**Exercise description**
Render the items as a two-column CSV with the headers instruction and response and one row per item, starting at the line that has "Given: Expand the" and stopping after the line that has "Looking at the". Put each item's text and its answer in a single quoted field with line breaks replaced by spaces, and omit the pictures.

**Extracted records**
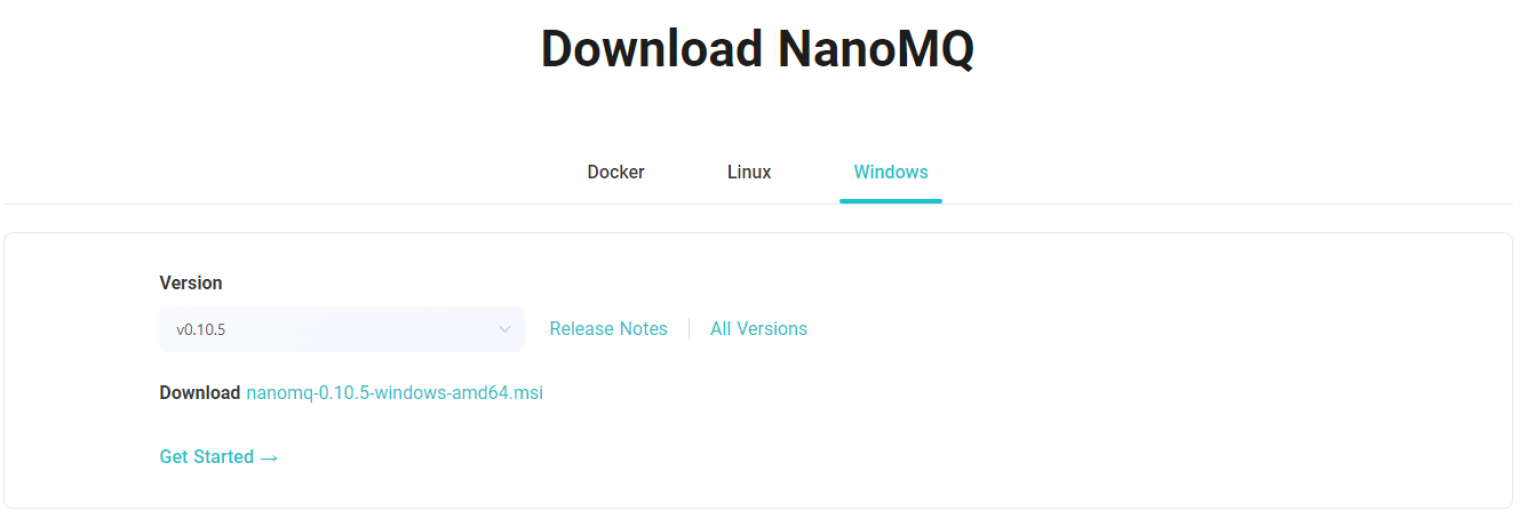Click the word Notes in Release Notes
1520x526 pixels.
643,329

...

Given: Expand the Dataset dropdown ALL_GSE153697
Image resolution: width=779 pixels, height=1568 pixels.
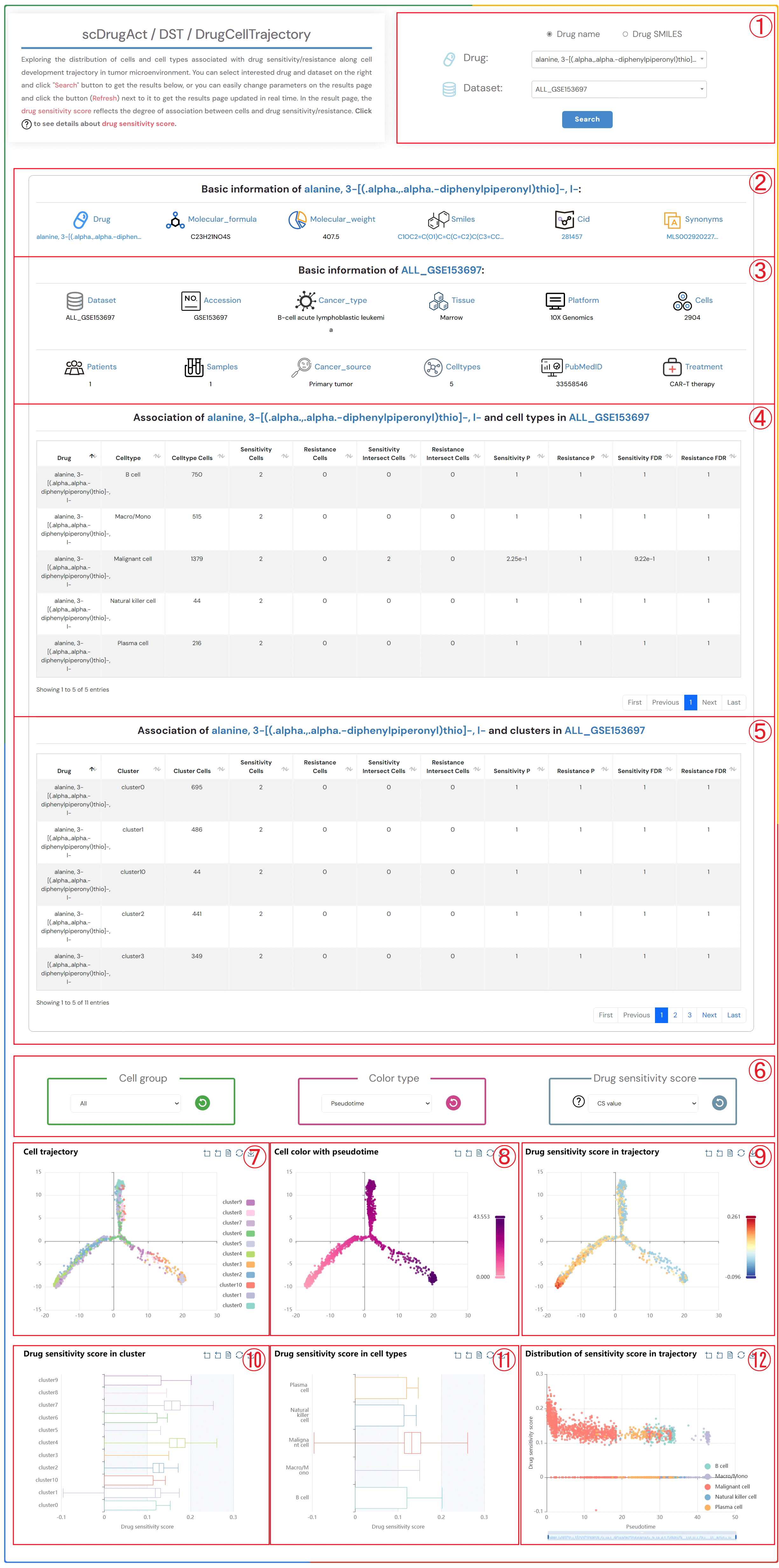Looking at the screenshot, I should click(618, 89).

**Correct response**
instruction,response
"Given: Expand the Dataset dropdown ALL_GSE153697 Image resolution: width=779 pixels, height=1568 pixels.","Looking at the screenshot, I should click(618, 89)."